Sunday, January 10, 2010

Loneliness Can Be Contagious: A New Study

Individuals and society are now more transparent, more honest about problems of loneliness. It is a problem in itself, but is often associated with depression and anxiety, as well. And it's not just the elderly, or those many others who for various reasons live alone. It's more complicated than that. People can feel alone or lonely even when physically, regularly around other people. Part of it reflects the level of connectedness, affirmation, and the substance or expectations of relationships. Part of it--or the results of it--may be related to the personality and temperament of the individual. But I had not heard of the phenomenon of contagious loneliness. Now comes a study confirming that just such a phenomenon exists. From msnbc.com:

We're used to hearing about people spreading colds and flu. But according to a new study in the Journal of Personality and Social Psychology, there's another human condition that's equally contagious: loneliness. "Loneliness spreads across time," says John Cacioppo, a neuroscientist and psychologist at the University of Chicago and one of the authors of the study. "It travels through people. Instead of a germ, it's transmitted through our behaviors."

The longitudinal study, conducted by the University of Chicago, the University of California-San Diego and Harvard, interviewed more than 5,000 people over the course of 10 years, tracking their friendship histories and their reports of loneliness...In the study, researchers found that lonely individuals tend to move to the fringes of social networks (and, no, we're not talking about Facebook or Twitter here), where they have fewer and fewer friends. But before they move to the periphery, they "infect" or "transmit" their feelings of loneliness to their remaining friends. With fewer close relationships, these friends then become lonely and eventually move to the fringes of the social network, again passing their loneliness on to others. Thus, the cycle continues.

--"Loneliness can be contageous," by Diane Mapes, msnbc.com (12.1.09)

The article then broadens the scope of it's topic by exploring the source, nature and results of loneliness. From Professor Cacioppo:

"When people get lonely, they're more likely to interact negatively with others they encounter," says Cacioppo. Ironically, loneliness can not only make you feel more socially isolated, it can make you more anxious, more shy and cause you to believe you have poor social skills. Cacioppo says previous research also shows that loneliness can make people less trustful of others and can make the brain more "defensive." "Your brain tells you people are rejecting you," he says. "Loneliness may warp the message that you're hearing." While loneliness can be "contagious," Cacioppo says it's important to note it's not a disease, nor is it a personal weakness. It's actually a biological reaction, much like hunger or thirst or pain.

"Society tends to think of it as an individual characteristic — there are just loners," he says. "But that's the wrong conception of what loneliness is. It's a biological signal motivating us to correct something that we need for genetic survival. We need quality relationships. We don't survive well on our own." Studies, in fact, show loneliness can actually be harmful to both mental and physical health, leading to depression, high blood pressure, increases in the stress hormone cortisol, and compromised immunity.
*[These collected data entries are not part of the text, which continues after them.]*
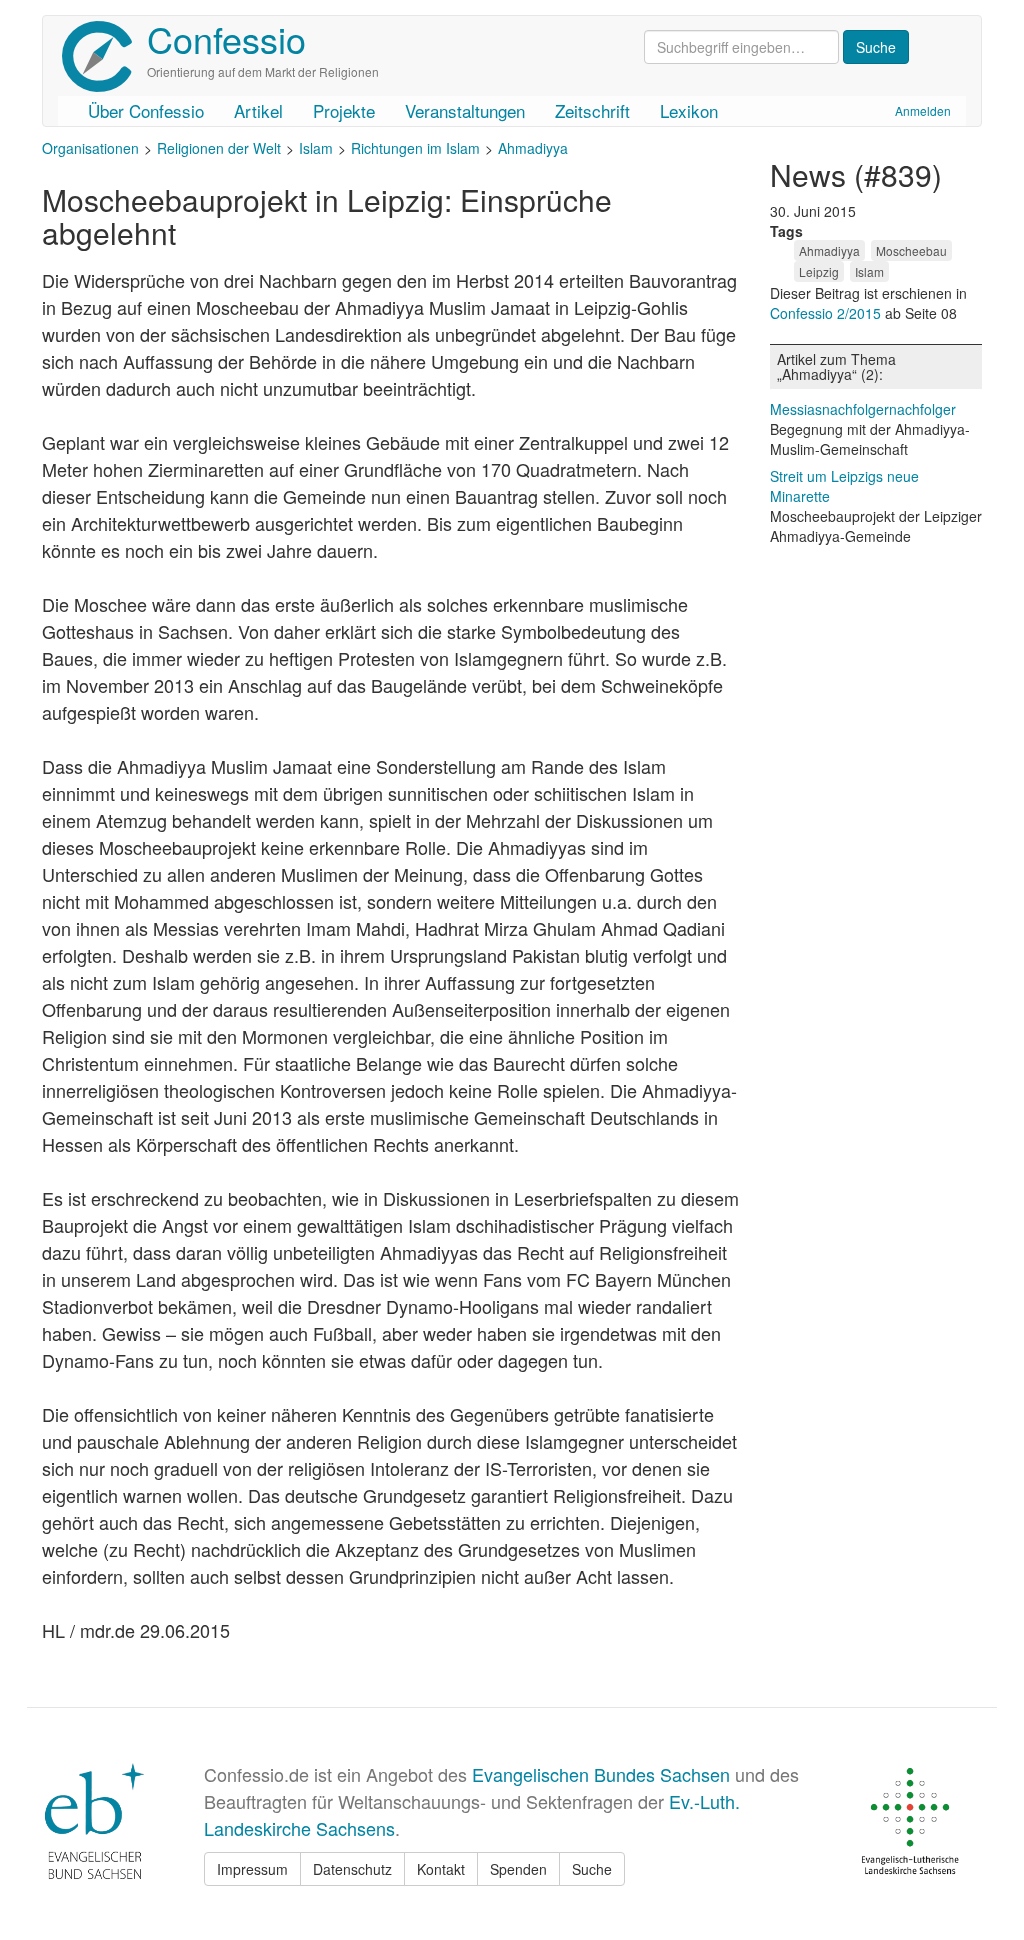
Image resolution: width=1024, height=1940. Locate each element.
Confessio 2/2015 (827, 313)
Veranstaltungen (465, 110)
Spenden (518, 1869)
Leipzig (819, 271)
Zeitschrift (592, 110)
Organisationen (90, 148)
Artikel (258, 110)
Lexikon (689, 110)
Unfortunately, quality friendships can sometimes be difficult to find or maintain in our busy, BlackBerried society.


But if individuals are not predisposed to loneliness, other research makes clear that some are genetically predisposed to depression, anxiety, high blood pressure and other problems also brought on or exacerbated by loneliness. For those so predisposed, loneliness is clearly a more threatening circumstance.

And to complete its treatment of the general topic, the msnbc.com article also explores professional advice on some ways to deal with loneliness. From the article:

Stephanie Smith, a clinical psychologist with a private practice in Erie, Co., says she tries to encourage her lonely patients — which can range from college students to stay-at-home moms to high-powered CEOs — to find at least one friend in their same situation. But you don't have to have a slew of BFFs. "Sometimes people get overwhelmed and think 'I need to have 15 best friends,'" she says. "But it doesn't need to be that big. One friend, one relationship, can be very powerful."

Facebook and Twitter are no substitute for the real thing, though. "If you're isolated due to a disability or a spouse with Alzheimer's, then Facebook can be a real boon," says Cacioppo. "But if you're spending your time on Facebook rather than face-to-face with friends, it increases your loneliness. It's about quality. Lonely people use social networks as a substitute; non-lonely people use them to synergize the relationships they already have."